### TASK PROMPT
Report each line from the records where the string "thumbnail" turns up.

:: GIVEN RECORDS ::

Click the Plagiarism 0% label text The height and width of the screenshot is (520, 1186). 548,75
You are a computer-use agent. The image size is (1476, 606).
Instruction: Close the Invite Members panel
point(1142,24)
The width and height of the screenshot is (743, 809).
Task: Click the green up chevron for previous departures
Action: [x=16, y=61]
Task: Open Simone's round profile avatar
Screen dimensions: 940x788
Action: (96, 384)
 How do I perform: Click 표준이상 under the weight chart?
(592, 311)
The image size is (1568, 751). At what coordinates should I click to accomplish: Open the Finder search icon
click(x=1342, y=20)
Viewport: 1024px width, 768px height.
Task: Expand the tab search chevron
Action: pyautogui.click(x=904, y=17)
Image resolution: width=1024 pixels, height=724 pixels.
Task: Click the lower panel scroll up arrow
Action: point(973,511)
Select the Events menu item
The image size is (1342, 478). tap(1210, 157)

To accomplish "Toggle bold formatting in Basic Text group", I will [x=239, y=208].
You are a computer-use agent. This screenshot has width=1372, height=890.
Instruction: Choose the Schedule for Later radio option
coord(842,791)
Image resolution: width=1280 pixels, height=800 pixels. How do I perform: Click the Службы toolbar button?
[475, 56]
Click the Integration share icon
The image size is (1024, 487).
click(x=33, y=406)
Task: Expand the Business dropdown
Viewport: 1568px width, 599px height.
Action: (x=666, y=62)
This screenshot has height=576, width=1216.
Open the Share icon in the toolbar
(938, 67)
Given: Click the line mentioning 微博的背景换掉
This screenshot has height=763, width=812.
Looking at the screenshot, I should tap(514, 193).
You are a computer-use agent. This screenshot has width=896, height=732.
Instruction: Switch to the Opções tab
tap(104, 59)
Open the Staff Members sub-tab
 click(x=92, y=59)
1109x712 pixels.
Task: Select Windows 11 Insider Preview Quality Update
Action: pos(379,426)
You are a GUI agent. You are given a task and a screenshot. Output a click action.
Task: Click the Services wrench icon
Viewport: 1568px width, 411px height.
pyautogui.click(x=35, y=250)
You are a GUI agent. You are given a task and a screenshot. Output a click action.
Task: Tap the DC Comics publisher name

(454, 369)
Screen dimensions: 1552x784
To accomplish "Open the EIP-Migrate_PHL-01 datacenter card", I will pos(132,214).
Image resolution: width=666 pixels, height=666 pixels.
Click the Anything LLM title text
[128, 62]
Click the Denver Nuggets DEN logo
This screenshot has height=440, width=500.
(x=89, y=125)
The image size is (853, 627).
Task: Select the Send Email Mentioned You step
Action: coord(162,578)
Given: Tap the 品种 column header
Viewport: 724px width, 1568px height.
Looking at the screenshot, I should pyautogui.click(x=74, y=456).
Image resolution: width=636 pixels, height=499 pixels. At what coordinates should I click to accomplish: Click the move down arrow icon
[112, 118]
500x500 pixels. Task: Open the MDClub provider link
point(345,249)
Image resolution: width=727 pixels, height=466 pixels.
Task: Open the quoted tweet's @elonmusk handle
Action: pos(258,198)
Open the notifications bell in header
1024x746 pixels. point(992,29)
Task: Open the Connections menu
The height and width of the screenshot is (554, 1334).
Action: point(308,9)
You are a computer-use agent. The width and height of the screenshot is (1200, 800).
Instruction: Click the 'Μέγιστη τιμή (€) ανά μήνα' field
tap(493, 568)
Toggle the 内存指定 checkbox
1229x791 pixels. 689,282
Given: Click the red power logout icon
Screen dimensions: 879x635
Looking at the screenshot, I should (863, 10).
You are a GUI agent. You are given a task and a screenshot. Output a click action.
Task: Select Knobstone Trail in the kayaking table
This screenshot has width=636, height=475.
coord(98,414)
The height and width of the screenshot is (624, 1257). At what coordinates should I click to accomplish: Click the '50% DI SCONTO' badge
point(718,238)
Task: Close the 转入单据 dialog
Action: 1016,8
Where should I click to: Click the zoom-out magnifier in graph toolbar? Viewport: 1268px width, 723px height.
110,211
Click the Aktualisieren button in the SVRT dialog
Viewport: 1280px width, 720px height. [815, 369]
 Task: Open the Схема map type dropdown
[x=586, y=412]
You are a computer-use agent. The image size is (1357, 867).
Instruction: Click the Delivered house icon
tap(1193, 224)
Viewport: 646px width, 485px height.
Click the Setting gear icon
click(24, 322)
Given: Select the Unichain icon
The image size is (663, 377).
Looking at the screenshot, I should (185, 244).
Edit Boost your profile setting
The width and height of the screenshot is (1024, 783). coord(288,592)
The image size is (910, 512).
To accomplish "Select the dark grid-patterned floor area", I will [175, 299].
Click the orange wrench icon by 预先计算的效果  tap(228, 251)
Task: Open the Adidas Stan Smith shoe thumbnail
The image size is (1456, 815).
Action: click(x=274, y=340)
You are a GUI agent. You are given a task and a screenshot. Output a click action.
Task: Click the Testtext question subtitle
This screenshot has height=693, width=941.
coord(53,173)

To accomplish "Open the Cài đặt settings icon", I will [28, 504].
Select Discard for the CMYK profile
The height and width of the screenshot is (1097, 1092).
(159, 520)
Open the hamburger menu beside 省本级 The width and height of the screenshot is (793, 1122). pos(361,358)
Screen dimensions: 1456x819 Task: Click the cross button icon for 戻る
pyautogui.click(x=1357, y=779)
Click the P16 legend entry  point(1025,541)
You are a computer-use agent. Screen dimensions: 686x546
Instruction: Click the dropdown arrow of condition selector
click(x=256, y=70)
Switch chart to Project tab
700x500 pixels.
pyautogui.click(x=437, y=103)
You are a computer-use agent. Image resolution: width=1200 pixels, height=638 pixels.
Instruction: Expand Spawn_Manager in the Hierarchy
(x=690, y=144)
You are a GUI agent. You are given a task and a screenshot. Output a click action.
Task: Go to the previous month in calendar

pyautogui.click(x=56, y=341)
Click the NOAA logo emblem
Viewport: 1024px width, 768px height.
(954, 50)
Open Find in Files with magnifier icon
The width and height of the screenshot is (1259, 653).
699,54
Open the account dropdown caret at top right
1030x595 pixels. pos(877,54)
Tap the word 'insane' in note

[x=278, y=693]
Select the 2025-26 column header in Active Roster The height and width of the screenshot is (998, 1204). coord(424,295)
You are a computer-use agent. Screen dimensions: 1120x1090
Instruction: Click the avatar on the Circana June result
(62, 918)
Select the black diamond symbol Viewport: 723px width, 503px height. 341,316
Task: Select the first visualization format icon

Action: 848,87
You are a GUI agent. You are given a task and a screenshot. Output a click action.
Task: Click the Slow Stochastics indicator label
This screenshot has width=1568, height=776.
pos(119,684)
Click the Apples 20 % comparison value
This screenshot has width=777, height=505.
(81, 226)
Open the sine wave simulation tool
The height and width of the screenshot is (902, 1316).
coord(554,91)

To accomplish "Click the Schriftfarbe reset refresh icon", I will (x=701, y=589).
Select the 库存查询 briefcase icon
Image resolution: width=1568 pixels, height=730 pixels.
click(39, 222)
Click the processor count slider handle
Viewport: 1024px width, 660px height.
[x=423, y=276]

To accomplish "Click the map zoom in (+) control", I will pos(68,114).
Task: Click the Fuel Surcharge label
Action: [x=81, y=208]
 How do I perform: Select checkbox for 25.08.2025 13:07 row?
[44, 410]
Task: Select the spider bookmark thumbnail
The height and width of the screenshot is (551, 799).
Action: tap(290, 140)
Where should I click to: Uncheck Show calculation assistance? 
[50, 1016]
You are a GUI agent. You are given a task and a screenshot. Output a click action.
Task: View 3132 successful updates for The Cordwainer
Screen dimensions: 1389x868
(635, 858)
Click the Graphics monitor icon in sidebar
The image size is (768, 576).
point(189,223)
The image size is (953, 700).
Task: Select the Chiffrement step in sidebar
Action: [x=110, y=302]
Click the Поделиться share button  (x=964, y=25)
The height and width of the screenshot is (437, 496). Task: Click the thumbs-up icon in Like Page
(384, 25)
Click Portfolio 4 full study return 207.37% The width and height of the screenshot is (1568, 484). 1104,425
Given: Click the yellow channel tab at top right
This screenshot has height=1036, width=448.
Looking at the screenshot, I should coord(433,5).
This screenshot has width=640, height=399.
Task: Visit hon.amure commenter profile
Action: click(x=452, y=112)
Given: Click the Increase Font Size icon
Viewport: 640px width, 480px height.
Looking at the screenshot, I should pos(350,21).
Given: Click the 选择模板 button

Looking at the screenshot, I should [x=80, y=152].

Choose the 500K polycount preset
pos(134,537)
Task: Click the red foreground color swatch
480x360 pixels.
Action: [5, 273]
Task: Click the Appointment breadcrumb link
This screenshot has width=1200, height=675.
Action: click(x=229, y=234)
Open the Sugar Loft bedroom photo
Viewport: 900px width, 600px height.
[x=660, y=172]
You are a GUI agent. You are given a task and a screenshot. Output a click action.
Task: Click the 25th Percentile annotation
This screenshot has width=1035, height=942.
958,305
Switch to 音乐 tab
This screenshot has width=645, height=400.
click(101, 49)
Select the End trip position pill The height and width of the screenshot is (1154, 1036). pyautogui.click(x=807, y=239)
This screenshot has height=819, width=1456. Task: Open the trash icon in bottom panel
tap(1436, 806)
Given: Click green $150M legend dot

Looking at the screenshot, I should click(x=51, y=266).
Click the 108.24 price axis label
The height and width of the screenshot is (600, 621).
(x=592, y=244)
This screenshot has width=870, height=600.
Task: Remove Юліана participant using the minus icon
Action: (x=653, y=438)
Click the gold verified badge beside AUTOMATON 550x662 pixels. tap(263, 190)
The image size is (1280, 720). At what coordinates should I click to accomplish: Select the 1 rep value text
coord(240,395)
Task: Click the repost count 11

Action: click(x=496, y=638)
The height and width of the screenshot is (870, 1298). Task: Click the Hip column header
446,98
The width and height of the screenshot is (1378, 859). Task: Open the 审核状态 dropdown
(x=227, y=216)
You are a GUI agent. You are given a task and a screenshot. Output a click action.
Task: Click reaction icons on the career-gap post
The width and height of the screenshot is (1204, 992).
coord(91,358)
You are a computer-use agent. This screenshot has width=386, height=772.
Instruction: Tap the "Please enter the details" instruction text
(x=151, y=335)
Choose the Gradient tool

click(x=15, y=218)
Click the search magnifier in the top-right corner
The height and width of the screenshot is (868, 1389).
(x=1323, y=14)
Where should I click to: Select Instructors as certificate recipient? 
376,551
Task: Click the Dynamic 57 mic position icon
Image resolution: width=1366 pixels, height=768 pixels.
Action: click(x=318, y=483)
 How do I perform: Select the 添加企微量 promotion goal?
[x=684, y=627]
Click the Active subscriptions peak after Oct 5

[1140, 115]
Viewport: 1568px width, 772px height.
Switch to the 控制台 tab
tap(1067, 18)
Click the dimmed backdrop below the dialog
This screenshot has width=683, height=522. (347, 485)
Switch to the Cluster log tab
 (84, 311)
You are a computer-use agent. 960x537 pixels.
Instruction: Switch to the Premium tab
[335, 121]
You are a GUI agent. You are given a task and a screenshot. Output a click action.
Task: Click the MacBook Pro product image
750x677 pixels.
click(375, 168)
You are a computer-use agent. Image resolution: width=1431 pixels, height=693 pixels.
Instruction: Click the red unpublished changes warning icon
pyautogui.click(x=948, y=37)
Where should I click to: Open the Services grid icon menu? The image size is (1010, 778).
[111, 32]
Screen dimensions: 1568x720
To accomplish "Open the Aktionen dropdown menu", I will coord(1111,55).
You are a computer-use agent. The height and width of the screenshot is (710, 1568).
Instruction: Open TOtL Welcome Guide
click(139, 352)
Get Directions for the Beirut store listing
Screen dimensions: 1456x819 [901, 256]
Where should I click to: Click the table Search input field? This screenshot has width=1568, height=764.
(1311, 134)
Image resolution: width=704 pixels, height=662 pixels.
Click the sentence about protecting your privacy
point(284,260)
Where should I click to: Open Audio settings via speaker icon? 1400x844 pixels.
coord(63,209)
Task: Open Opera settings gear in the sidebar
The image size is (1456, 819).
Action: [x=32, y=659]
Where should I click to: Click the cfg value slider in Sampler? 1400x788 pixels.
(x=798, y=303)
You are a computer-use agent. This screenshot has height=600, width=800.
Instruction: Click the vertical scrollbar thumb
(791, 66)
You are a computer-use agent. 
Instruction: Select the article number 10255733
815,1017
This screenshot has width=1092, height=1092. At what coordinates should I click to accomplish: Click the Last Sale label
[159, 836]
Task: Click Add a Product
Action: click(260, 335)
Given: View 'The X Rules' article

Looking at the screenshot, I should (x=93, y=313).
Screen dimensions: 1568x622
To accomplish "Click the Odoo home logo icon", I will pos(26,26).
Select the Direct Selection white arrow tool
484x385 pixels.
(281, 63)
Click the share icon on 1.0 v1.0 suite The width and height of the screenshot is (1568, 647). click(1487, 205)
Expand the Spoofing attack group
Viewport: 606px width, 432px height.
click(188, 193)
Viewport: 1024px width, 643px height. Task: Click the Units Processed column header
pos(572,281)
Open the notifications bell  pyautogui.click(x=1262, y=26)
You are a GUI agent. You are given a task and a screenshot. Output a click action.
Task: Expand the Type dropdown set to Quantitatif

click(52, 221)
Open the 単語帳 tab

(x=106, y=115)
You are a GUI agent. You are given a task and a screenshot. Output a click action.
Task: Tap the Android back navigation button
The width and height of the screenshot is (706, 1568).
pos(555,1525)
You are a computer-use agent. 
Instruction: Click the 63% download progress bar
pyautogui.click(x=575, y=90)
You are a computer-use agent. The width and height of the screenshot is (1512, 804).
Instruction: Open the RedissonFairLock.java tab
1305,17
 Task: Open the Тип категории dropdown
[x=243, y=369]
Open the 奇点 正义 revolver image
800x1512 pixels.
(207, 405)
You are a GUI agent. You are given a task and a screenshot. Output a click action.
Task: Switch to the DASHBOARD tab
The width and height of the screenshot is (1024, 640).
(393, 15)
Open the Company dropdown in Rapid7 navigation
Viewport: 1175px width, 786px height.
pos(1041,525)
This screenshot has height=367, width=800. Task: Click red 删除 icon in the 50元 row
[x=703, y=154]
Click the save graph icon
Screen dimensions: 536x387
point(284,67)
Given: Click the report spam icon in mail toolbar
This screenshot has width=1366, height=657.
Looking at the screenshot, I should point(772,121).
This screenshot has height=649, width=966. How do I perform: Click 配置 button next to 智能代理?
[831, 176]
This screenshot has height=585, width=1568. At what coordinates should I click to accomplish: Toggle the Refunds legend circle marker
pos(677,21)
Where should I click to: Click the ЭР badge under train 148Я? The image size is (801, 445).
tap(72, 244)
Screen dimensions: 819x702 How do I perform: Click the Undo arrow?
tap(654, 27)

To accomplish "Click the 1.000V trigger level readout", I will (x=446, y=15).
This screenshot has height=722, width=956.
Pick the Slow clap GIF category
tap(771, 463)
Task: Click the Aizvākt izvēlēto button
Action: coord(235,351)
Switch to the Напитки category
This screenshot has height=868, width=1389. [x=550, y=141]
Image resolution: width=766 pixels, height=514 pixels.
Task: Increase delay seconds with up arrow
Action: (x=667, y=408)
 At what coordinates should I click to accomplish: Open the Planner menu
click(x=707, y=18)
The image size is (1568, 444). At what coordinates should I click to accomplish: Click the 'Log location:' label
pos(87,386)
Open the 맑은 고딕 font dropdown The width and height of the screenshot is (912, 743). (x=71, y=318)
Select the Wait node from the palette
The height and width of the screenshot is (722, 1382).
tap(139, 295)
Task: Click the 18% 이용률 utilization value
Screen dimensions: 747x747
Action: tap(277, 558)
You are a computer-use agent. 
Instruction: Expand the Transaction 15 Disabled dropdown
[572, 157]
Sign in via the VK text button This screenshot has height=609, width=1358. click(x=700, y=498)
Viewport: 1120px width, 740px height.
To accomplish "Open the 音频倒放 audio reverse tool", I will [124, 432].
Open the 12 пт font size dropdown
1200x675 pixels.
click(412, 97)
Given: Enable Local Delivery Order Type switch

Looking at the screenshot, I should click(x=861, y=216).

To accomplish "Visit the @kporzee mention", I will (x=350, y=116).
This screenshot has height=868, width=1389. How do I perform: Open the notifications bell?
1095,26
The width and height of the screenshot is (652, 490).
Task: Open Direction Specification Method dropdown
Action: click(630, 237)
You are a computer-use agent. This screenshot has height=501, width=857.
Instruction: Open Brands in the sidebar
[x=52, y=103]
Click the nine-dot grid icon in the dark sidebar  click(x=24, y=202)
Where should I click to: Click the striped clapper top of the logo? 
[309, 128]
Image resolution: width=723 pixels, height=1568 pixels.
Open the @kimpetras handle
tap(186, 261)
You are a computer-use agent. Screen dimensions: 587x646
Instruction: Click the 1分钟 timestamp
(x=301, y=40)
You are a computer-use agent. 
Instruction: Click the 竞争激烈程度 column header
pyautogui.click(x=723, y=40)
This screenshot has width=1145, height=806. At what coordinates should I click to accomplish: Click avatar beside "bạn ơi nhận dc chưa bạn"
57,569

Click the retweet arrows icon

:::

### PROBLEM SOLUTION
Task: Open the Adidas Stan Smith shoe thumbnail
Task: Select the spider bookmark thumbnail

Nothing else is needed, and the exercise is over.